In [13]:
from sympy.physics.units import temperature

model_folder = 'model'
base_model_id = 'ibm-granite/granite-3.3-8b-instruct'
lora_adapter = f'./{model_folder}/granite3.3-lora-adapter'

In [14]:
from peft import PeftModel
from transformers import AutoModelForCausalLM, AutoTokenizer
import torch
from IPython.display import display, Markdown

import warnings
warnings.filterwarnings('ignore')

#### Setup model and prompt

note: you can ignore the `'NoneType' object has no attribute 'cadam32bit_grad_fp32'` message.

In [15]:
tokenizer = AutoTokenizer.from_pretrained(base_model_id)
base_model = AutoModelForCausalLM.from_pretrained(
    base_model_id,
    device_map='auto',
    torch_dtype='auto',
    trust_remote_code=True
)

model = PeftModel.from_pretrained(
    AutoModelForCausalLM.from_pretrained(
        base_model_id,
        device_map='auto',
        torch_dtype='auto',
        trust_remote_code=True
    ),
    lora_adapter
)

_ = model.eval()


Loading checkpoint shards:   0%|          | 0/4 [00:00<?, ?it/s]
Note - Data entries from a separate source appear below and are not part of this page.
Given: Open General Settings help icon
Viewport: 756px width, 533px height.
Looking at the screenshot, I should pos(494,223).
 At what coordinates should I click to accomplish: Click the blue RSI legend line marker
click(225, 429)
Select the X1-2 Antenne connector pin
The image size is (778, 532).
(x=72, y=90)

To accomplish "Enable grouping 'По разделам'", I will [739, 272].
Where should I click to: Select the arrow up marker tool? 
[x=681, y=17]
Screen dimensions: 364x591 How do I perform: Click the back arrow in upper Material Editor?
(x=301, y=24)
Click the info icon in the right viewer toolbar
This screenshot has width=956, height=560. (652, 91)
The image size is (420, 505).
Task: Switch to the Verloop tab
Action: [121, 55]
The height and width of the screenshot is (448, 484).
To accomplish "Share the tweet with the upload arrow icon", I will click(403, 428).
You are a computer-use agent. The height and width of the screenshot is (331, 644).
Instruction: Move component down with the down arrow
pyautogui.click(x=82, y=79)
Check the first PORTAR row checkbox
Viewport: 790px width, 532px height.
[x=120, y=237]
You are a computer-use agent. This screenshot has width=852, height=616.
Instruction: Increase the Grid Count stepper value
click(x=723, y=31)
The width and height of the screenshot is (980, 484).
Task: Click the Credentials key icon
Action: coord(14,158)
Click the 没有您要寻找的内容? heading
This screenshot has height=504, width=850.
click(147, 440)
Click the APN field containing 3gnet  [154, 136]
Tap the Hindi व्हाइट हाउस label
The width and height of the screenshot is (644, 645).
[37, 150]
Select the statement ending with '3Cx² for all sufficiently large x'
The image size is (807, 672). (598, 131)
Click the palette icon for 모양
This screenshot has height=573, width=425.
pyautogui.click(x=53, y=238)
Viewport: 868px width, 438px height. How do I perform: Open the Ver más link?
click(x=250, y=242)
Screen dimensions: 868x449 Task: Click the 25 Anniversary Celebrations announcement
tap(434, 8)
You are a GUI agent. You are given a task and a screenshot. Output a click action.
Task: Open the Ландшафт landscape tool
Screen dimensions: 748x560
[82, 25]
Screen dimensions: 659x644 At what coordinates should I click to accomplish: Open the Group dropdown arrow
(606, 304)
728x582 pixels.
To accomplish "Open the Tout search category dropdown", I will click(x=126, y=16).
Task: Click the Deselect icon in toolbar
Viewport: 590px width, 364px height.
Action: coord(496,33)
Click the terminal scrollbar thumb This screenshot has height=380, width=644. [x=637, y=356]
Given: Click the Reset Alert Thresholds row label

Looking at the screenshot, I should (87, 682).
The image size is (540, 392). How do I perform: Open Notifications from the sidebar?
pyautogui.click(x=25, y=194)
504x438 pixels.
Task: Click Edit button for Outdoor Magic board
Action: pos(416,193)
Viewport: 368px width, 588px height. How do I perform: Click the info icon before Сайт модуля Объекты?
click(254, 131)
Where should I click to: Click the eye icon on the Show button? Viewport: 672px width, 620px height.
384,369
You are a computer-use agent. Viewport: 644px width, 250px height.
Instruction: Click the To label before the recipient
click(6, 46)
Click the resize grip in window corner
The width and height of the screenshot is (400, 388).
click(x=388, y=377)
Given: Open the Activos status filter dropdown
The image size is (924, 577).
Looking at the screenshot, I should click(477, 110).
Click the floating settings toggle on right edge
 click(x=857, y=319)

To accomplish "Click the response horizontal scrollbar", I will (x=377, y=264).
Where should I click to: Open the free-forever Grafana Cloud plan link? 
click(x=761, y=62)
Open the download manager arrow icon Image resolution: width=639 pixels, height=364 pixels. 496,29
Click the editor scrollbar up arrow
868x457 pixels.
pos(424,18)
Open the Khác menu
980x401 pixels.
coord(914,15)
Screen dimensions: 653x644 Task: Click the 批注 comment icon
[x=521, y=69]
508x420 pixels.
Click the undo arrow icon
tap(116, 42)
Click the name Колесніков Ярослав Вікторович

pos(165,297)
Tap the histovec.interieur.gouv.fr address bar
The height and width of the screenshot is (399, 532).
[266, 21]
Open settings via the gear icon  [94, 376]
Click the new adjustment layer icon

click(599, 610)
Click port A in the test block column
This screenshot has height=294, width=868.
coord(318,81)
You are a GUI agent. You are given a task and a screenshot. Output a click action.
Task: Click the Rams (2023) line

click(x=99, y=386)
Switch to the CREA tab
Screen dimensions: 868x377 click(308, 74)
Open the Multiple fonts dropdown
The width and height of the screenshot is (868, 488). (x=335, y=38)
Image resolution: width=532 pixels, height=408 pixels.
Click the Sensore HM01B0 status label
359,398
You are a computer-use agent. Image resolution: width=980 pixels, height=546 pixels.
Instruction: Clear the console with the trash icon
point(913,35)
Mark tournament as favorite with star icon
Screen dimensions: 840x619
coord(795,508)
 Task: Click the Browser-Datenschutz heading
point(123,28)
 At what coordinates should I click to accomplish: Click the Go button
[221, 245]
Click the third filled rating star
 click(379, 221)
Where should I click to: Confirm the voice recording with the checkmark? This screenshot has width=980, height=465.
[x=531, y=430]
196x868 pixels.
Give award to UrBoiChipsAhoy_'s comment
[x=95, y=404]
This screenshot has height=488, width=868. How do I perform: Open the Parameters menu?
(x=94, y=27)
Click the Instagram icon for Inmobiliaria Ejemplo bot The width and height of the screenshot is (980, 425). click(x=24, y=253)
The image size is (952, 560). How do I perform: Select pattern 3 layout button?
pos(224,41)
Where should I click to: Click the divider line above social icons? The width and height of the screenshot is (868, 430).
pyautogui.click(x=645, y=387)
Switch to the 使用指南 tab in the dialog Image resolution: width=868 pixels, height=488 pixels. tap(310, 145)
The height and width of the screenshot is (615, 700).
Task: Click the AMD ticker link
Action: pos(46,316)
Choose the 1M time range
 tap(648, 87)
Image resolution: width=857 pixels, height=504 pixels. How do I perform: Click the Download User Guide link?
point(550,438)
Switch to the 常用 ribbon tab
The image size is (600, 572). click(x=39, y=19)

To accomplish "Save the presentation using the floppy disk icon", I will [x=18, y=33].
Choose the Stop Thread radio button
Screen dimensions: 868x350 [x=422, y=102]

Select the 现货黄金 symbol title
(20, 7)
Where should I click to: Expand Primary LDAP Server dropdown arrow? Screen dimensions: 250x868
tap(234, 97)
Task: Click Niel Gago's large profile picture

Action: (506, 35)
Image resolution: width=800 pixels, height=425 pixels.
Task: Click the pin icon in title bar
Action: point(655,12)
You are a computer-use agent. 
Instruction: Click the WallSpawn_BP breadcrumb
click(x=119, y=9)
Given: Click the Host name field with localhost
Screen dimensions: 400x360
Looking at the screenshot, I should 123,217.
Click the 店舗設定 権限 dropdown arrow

Loading checkpoint shards:   0%|          | 0/4 [00:00<?, ?it/s]

In [17]:
prompt = '''Follow these rules exactly:
- Read the question and give your answer in plain English.
- **Do not** make anything up.
- Keep it brief. Do not elaborate.
- Once you have written answer write "---STOP---" and nothing further.

QUESTION:
{question}

ANSWER:
'''

def generate(question, use_baseline_mode=False, debug=False):
    inputs = tokenizer(prompt.format(question=question), return_tensors='pt').to(model.device)

    if use_baseline_mode:
        with torch.no_grad():
            outputs = base_model.generate(
                **inputs,
                max_new_tokens=200,
                do_sample=True,
                temperature=0.75,
                top_p=0.90,
                pad_token_id=tokenizer.eos_token_id
            )
    else:
        with torch.no_grad():
            outputs = model.generate(
                **inputs,
                max_new_tokens=200,
                do_sample=True,
                temperature=0.75,
                top_p=0.90,
                pad_token_id=tokenizer.eos_token_id
            )

    full_response = tokenizer.decode(outputs[0], skip_special_tokens=True)
    if debug:
        print(full_response)

    response = full_response.replace(prompt.format(question=question), '')
    response = response.split('---STOP---')[0]
    return response

def question(text):
    display(Markdown(f'#### Question: `{text}`\n---'))
    display(Markdown('\n#### LoRA model answer'))
    display(Markdown(generate(text)))
    display(Markdown('\n---\n#### Base model answer'))
    display(Markdown(generate(text, use_baseline_mode=True)))



In [25]:
question('What is the "Trigger Words" feature in watsonx Assistant?')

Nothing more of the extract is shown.